* [TASK GOAL]:
What are the lines from the top of the entries below through the line containing "This screenshot has height=366, width=381."? Return them exactly, both ends included, without the pictures.

* [SUPPLIED RECORDS]:
------------------------------------

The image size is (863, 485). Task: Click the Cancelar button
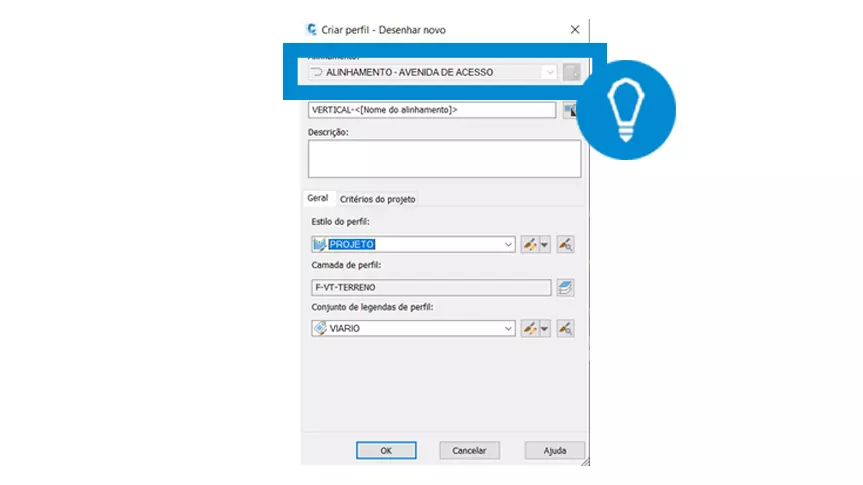point(469,450)
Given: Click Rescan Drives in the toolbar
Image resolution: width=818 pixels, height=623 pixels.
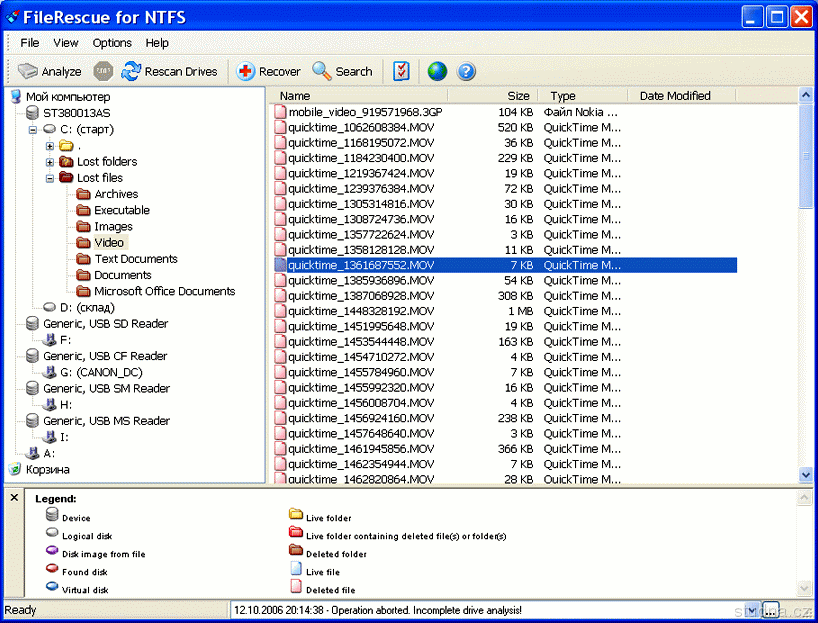Looking at the screenshot, I should pos(131,71).
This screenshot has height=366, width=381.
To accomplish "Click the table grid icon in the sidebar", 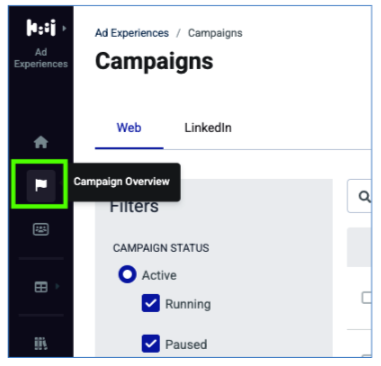I will (x=41, y=287).
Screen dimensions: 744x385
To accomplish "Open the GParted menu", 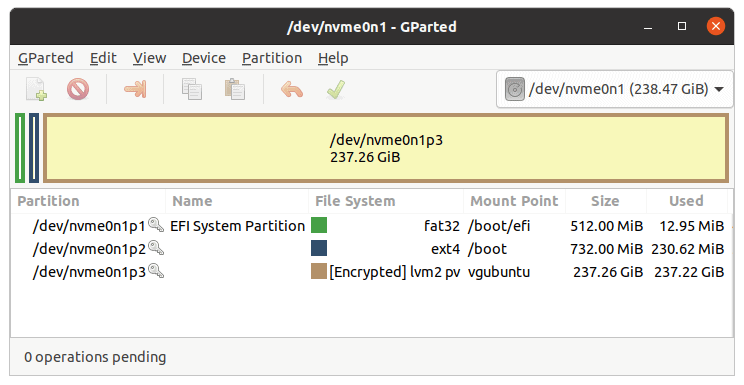I will click(46, 58).
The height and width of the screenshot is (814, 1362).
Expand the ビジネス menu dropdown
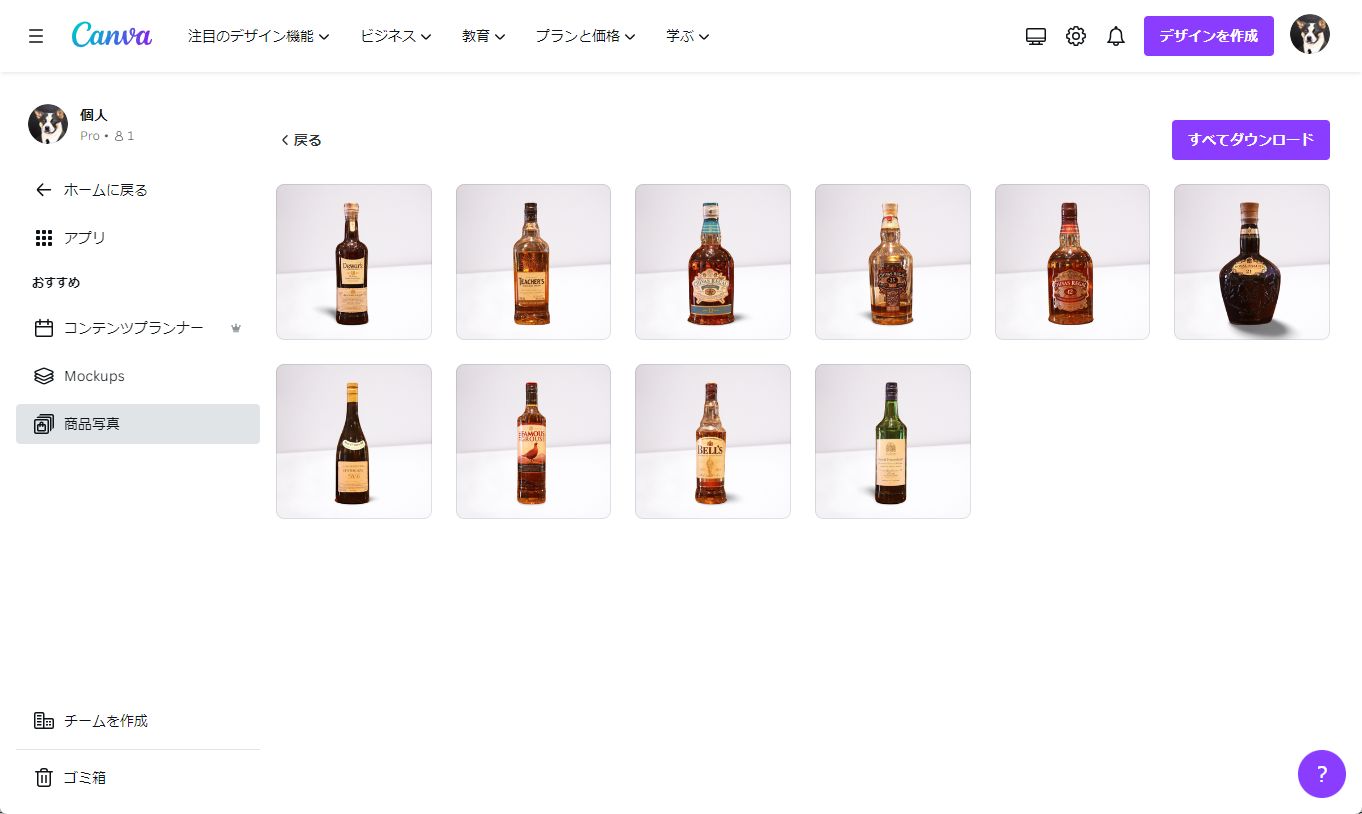(x=395, y=36)
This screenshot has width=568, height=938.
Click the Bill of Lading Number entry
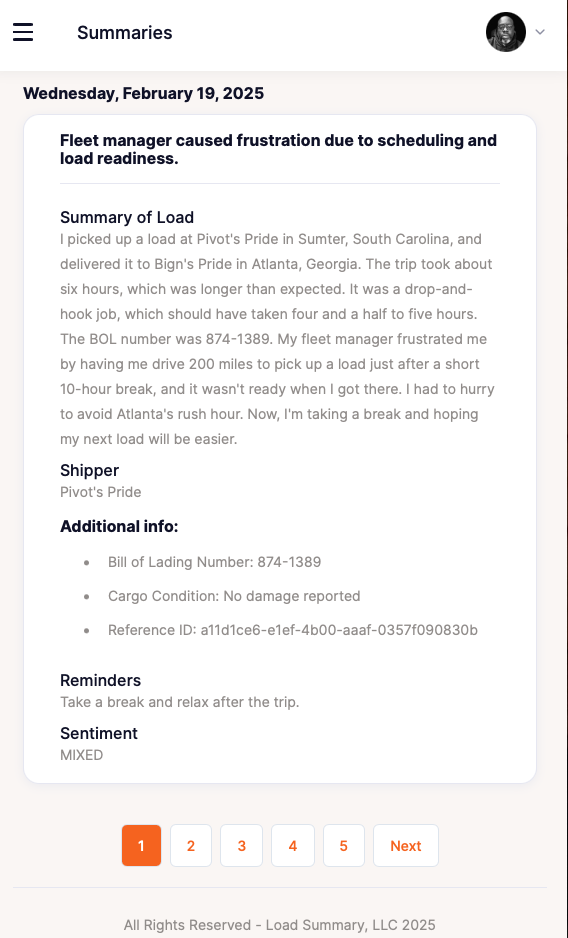214,562
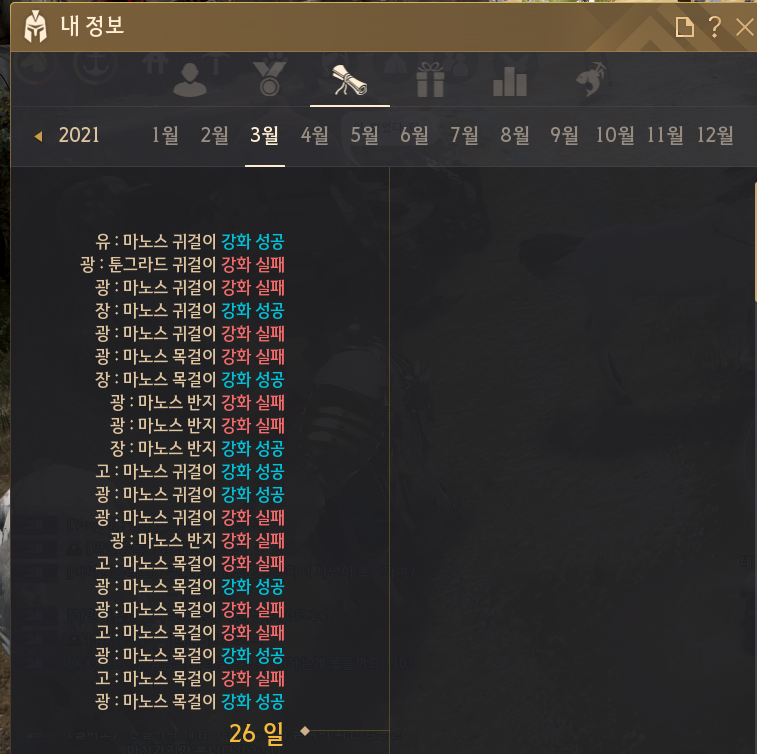This screenshot has height=754, width=757.
Task: Open the gift box rewards tab
Action: [x=430, y=80]
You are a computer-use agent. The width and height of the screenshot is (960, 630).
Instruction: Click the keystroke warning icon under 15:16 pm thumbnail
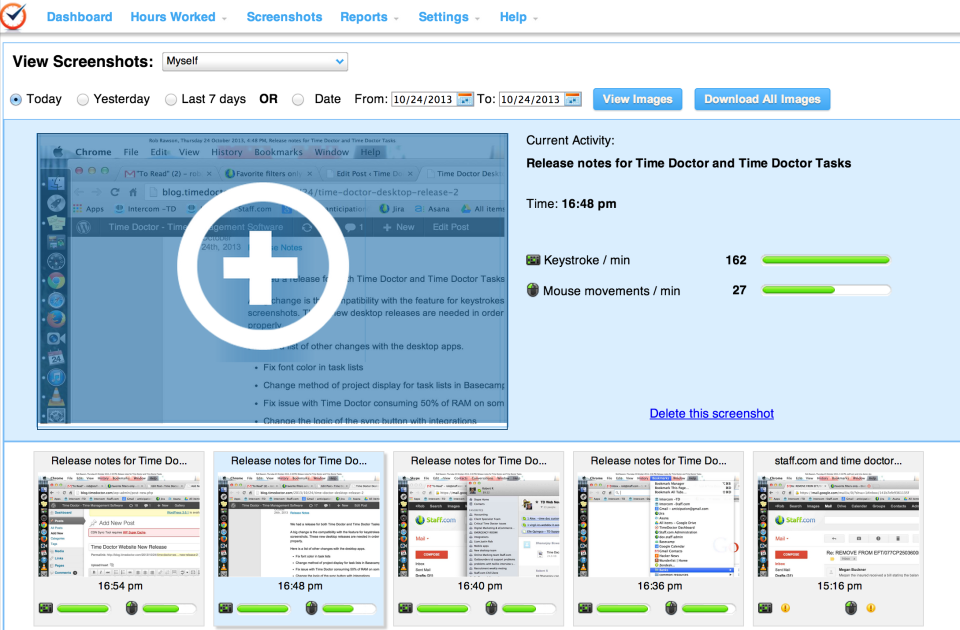coord(786,607)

------------------------------------

* [TASK ANSWER]:
The image size is (863, 485). Task: Click the Cancelar button
point(469,450)
Given: Click Rescan Drives in the toolbar
Image resolution: width=818 pixels, height=623 pixels.
Looking at the screenshot, I should pos(131,71).
This screenshot has height=366, width=381.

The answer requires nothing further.